● **本文抜粋**:
大判例

20世紀の現憲法下の裁判例を掲載しています。

仙台高等裁判所 昭和35年(ネ)18号 判決 1960年5月02日

控訴人 林寅衛

被控訴人 大塚富雄

主文

本件控訴を棄却する。

控訴費用は控訴人の負担とする。

事実

控訴代理人は「原判決を取り消す。被控訴人は控訴人に対し金二四〇、〇〇〇円及びこれに対する昭和三三年七月一七日以降完済まで年一割八分の割合による金員を支払え。訴訟費用は第一、二審とも被控訴人の負担とする。」との判決を求め、被控訴代理人は控訴棄却の判決を求めた。

当事者双方の事実上の主張並びに証拠関係は、控訴代理人において、

一、控訴人従前主張の金三〇〇、〇〇〇円の消費貸借は控訴人と被控訴人の代理人村井某との間に成立したものである。すなわち、被控訴人は当時右村井に対し鋸製造機械の購入並びに資金の調達を委任していたものであり、村井は右委任に基く権限によつて右金員消費貸借を締結したものである。

● **提供データ**:

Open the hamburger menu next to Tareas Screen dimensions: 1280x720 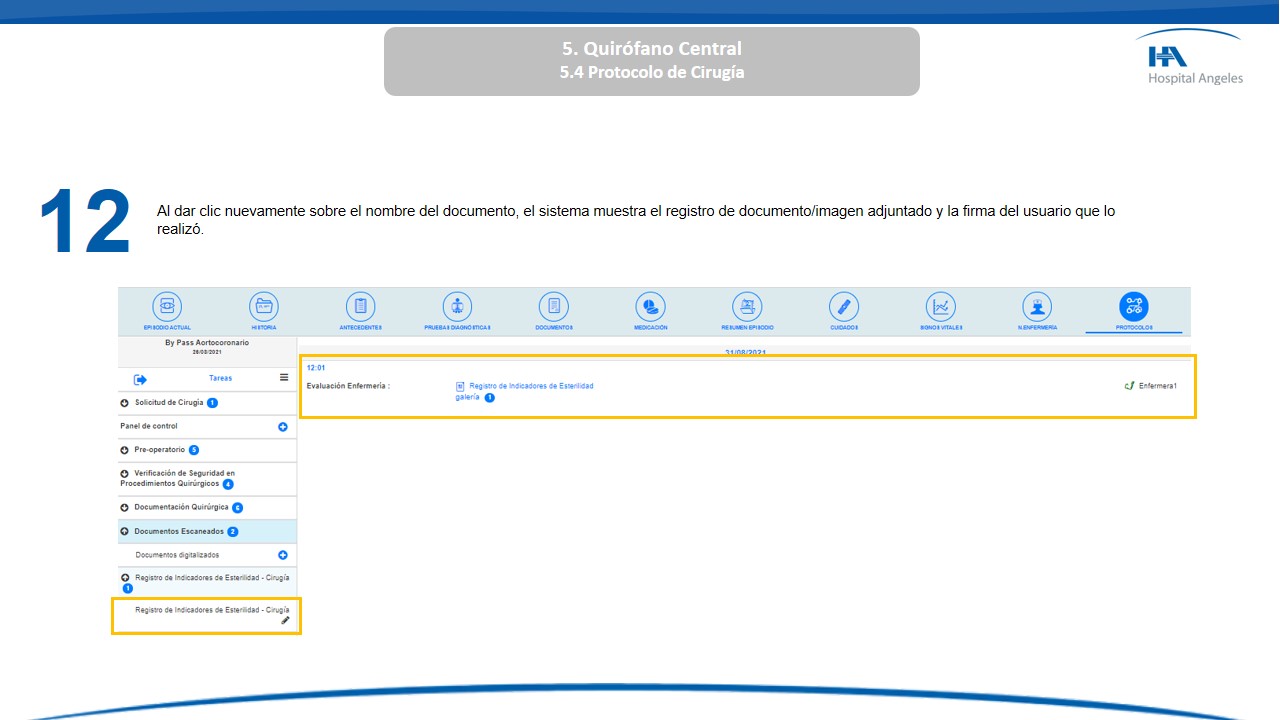[x=284, y=378]
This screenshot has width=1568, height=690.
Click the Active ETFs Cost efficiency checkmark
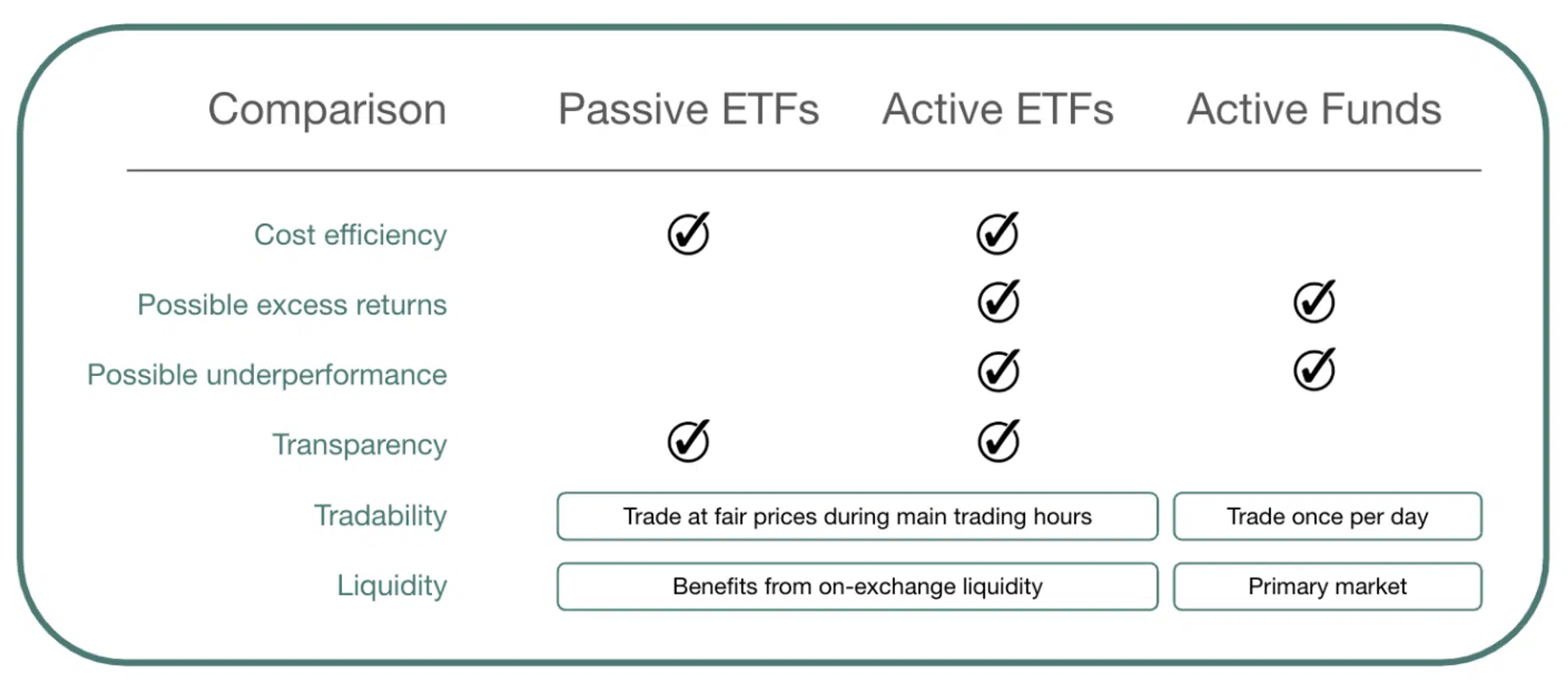[x=998, y=234]
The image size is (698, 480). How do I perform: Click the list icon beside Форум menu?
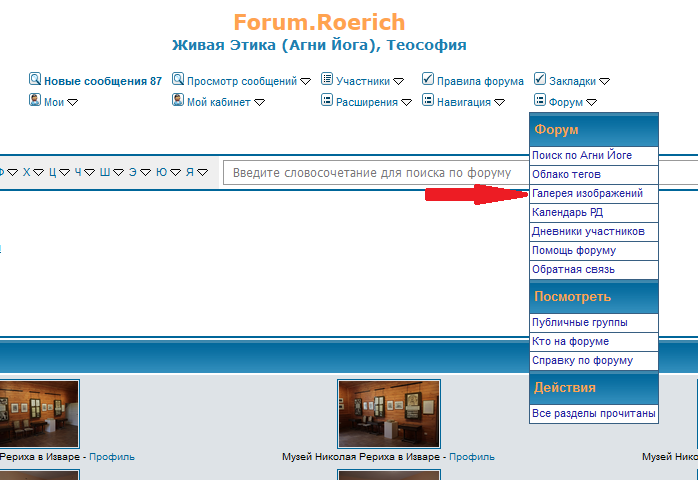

● **作業内容**: 判決文のうち「控訴費用は控訴人の負担とする。」を含む語句で始まり「費貸借を締結したものである。」で終わる部分を、「消費貸借」を「金銭貸借」に置き換えて書き直すこと。

● **最終結果**:
控訴費用は控訴人の負担とする。

事実

控訴代理人は「原判決を取り消す。被控訴人は控訴人に対し金二四〇、〇〇〇円及びこれに対する昭和三三年七月一七日以降完済まで年一割八分の割合による金員を支払え。訴訟費用は第一、二審とも被控訴人の負担とする。」との判決を求め、被控訴代理人は控訴棄却の判決を求めた。

当事者双方の事実上の主張並びに証拠関係は、控訴代理人において、

一、控訴人従前主張の金三〇〇、〇〇〇円の金銭貸借は控訴人と被控訴人の代理人村井某との間に成立したものである。すなわち、被控訴人は当時右村井に対し鋸製造機械の購入並びに資金の調達を委任していたものであり、村井は右委任に基く権限によつて右金員金銭貸借を締結したものである。